Having reached the point where vaccines are accessible to anyone, the southern state has decided to stop running the operations of the vaccination centers and delegate the work to the counties and medical centers.
As part of this change, the authorities have decided to close the state vaccination centers. This does not imply that Florida will stop vaccinating against the coronavirus. Now, the logistics of vaccination will be in the hands of the counties, local municipalities, medical centers, pharmacies, and supermarkets.
"We are going to continue making sure that whoever wants a vaccine has it," Kevin Guthrie, director of the Florida State Emergency Management Directorate, told the press. In any case, the state government cannot completely ignore the distribution of vaccines since the doses are purchased by the federal government and sent to the states for internal distribution.
Vaccination centers are no longer crowded. There are no long lines or difficulties in appointments. Cases are declining, and vaccinations are as easy as getting the flu. Whenever a supplier requests food from the state, they are delivered within 72 hours, up from 72 to 72; Guthrie explained the reasons why he is committed to it.
Florida will still have more than 2,000 locations around the state where COVID 19 vaccines will be available without state centers.
Some state centers will close on June 18 and will remain open until the end of the second month. For example, in South Florida, Hard Rock Stadium, Marlins Stadium, and Overtown Youth Center will stop operating as vaccinations on June 18. The center located at Memorial University in Miami Gardens and Ronselli Park in Sweetwater will remain open until June 25. The Port of Miami and Port Everglades vaccine will close on June 20.
But just like the federal vaccination centers that closed earlier this week, counties will be given the option to take control of operations and keep them open. This is exactly what happened to the vaccination center coordinated by FEMA (Federal Emergency Management Agency), which opened on the north campus of Miami-Dade College. Federal authorities withdrew earlier this week, but instead of closing its doors, the same center now operates through Miami-Dade County.

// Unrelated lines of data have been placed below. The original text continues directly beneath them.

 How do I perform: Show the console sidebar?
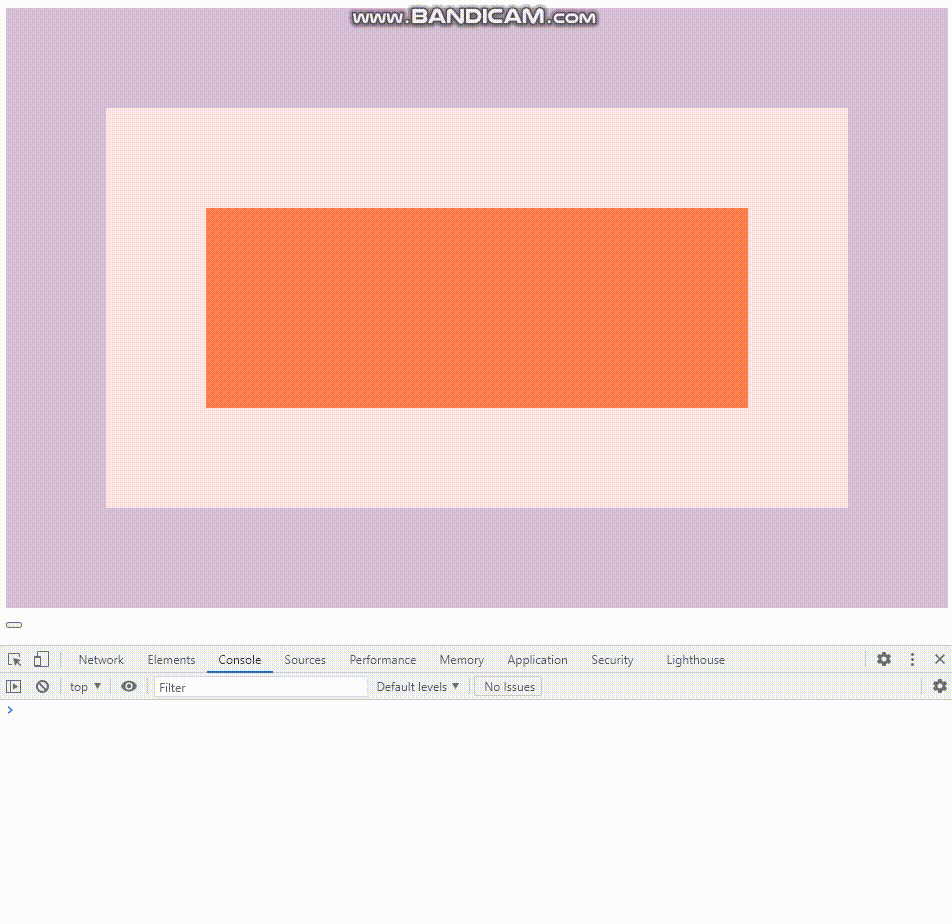(x=14, y=686)

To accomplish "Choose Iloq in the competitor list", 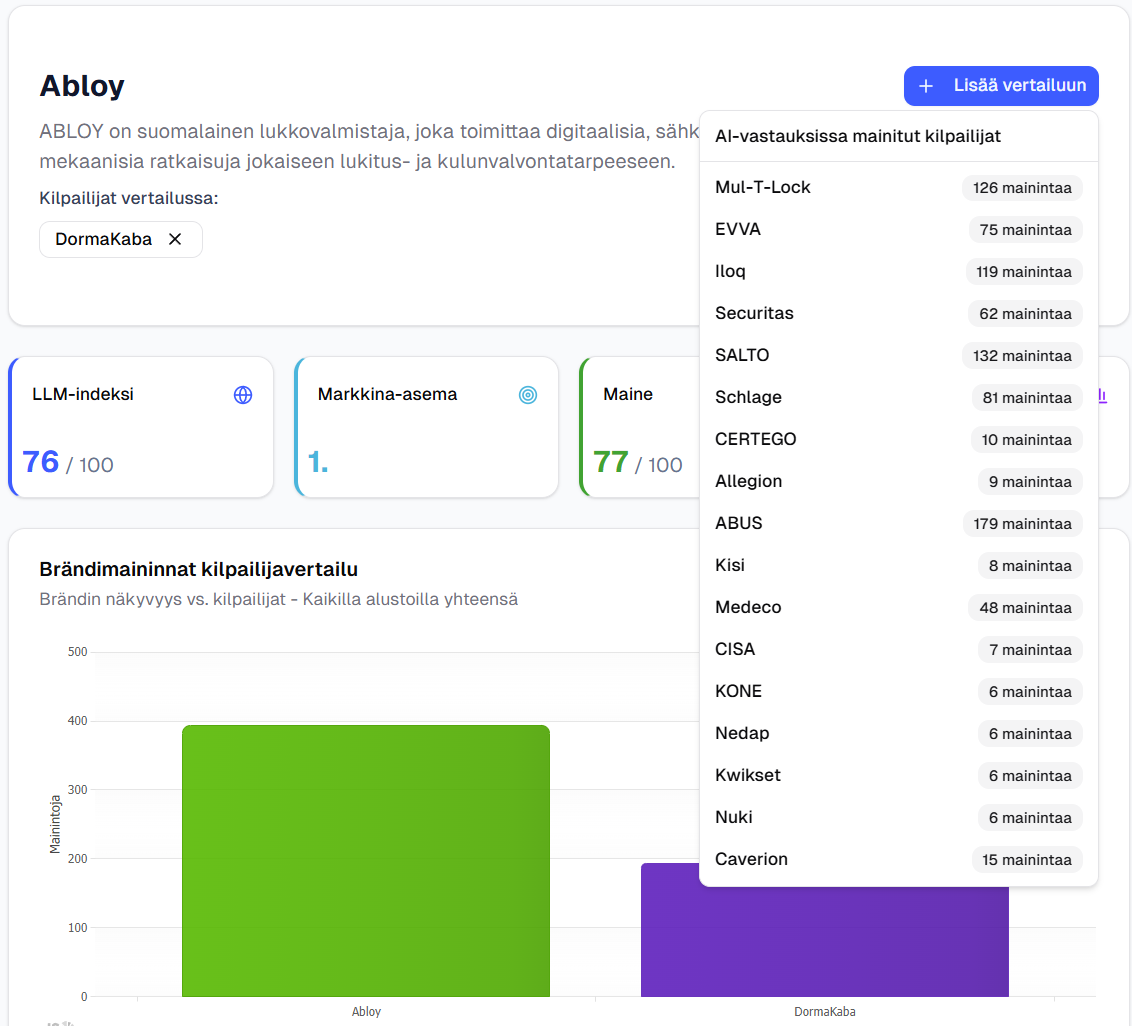I will tap(730, 271).
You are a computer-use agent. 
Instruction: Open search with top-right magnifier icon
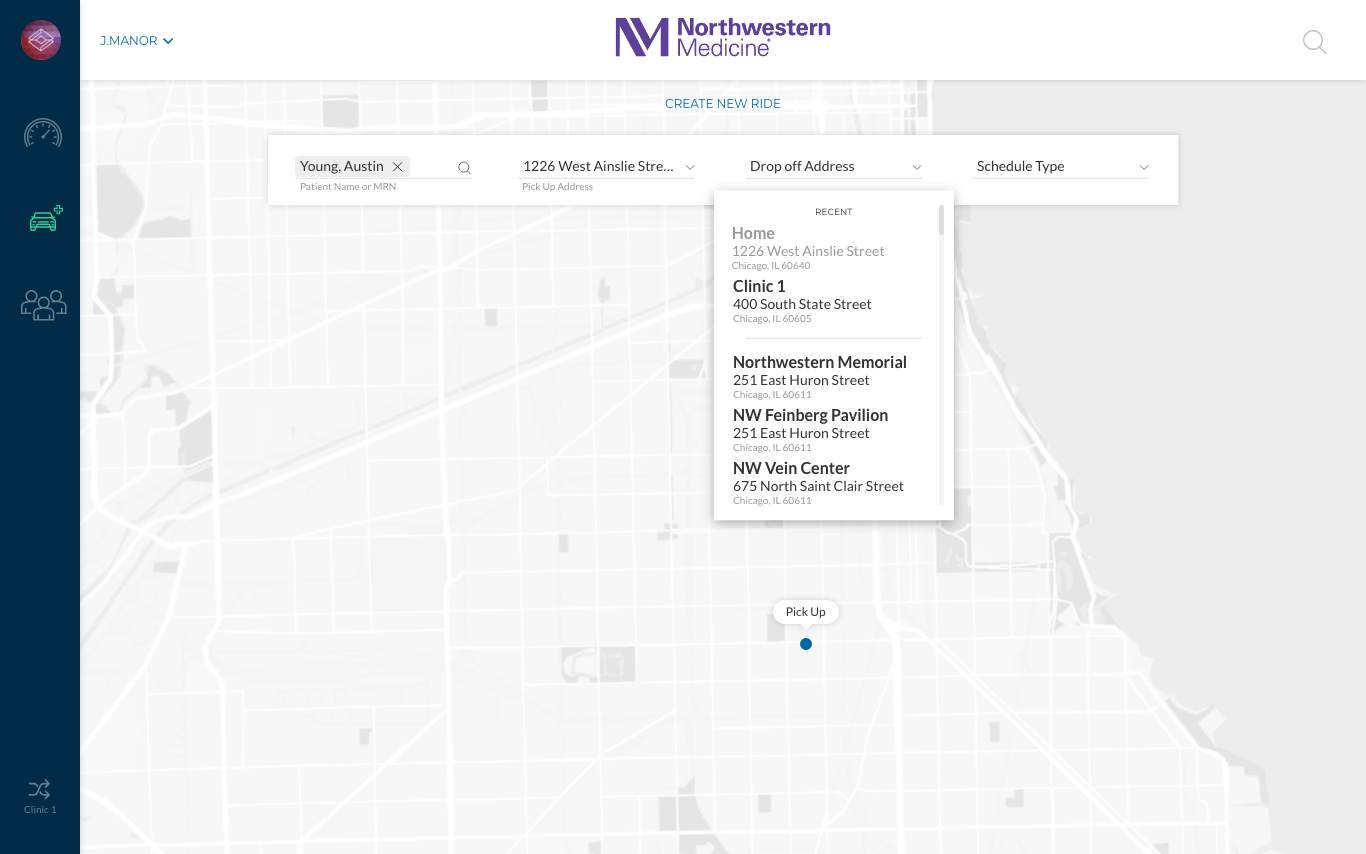[x=1314, y=42]
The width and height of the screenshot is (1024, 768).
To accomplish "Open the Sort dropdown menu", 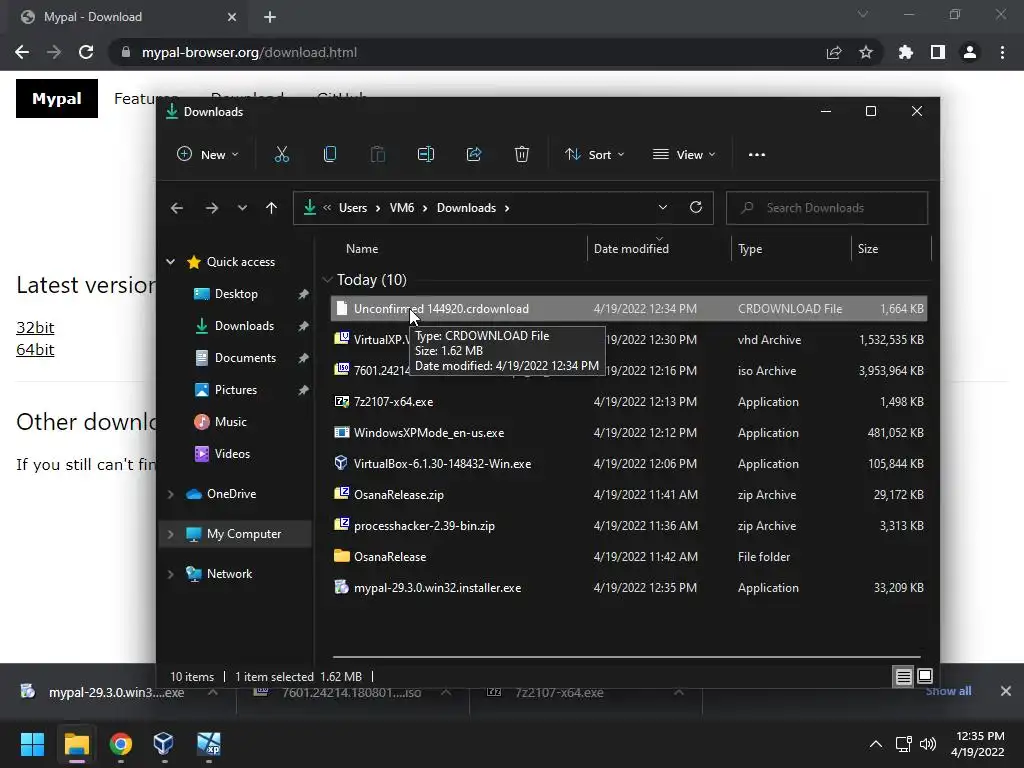I will pyautogui.click(x=595, y=155).
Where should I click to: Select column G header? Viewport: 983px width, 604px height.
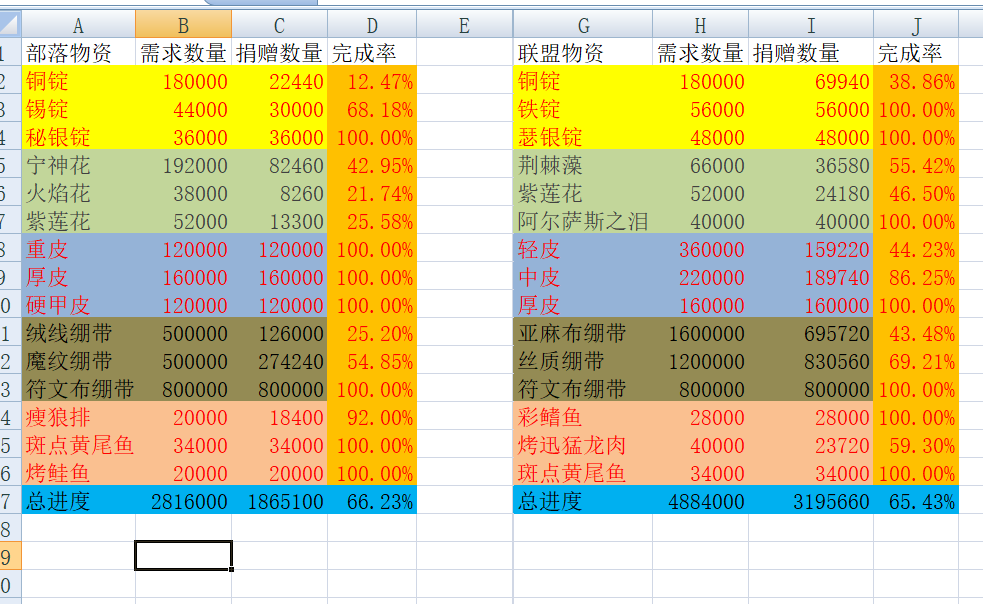point(583,25)
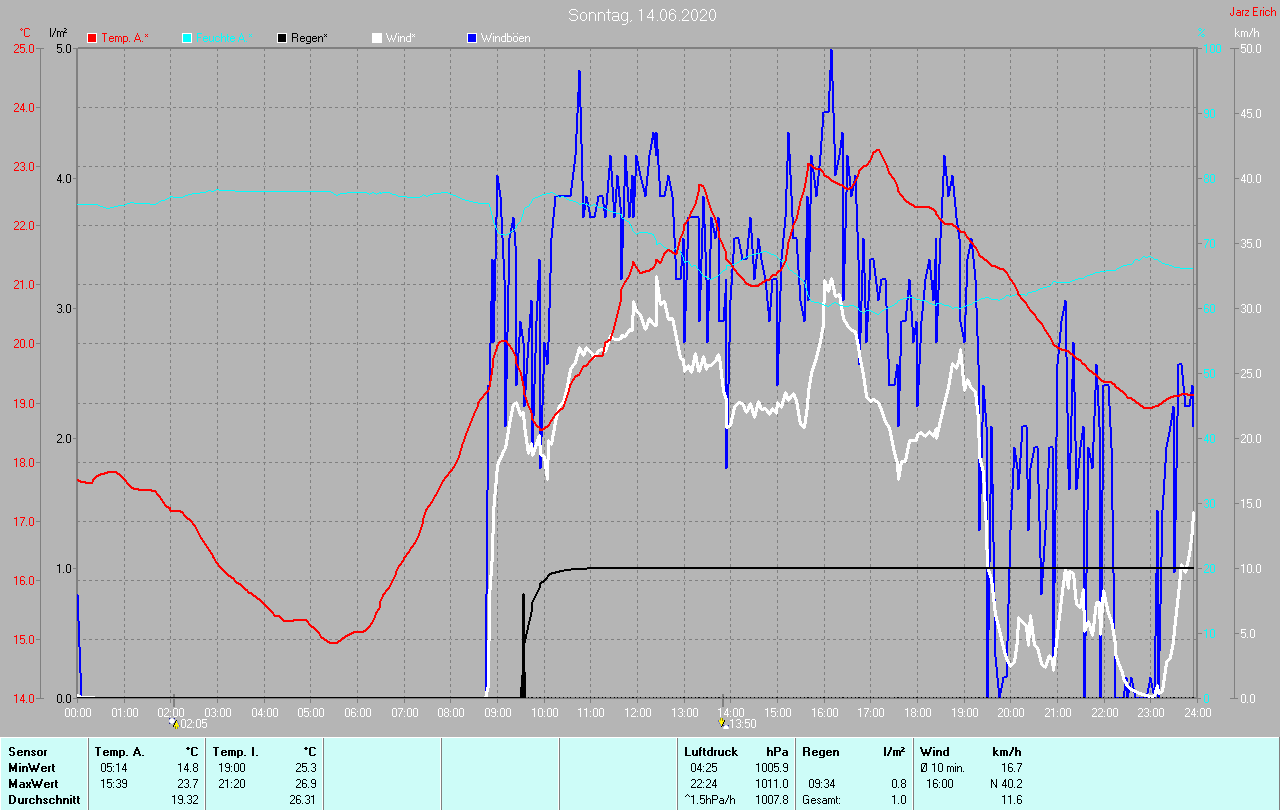Click the Sensor header in table
The image size is (1280, 810).
(x=27, y=751)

Authorities in Florida's largest county, Miami-Dade, have not yet confirmed whether they will keep some state centers open. However, they said they are studying the possibility.
Miami-Dade averaged 25 percent positive cases last summer (July 2020), with about 3,000 cases a day in a county of about 3 million people. Today, the positive rate for COVID 19 is 2.73%, with 283 new cases per day, according to the last 24 hours. This is large because 50 percent of the general population has already received at least one dose of the vaccine in Miami-Dade County. At the same time, 86 percent of those 65 and older are already immunized.
In the state of Florida, in general, the statistics are good. 18.4 million doses of vaccine have already been provided here.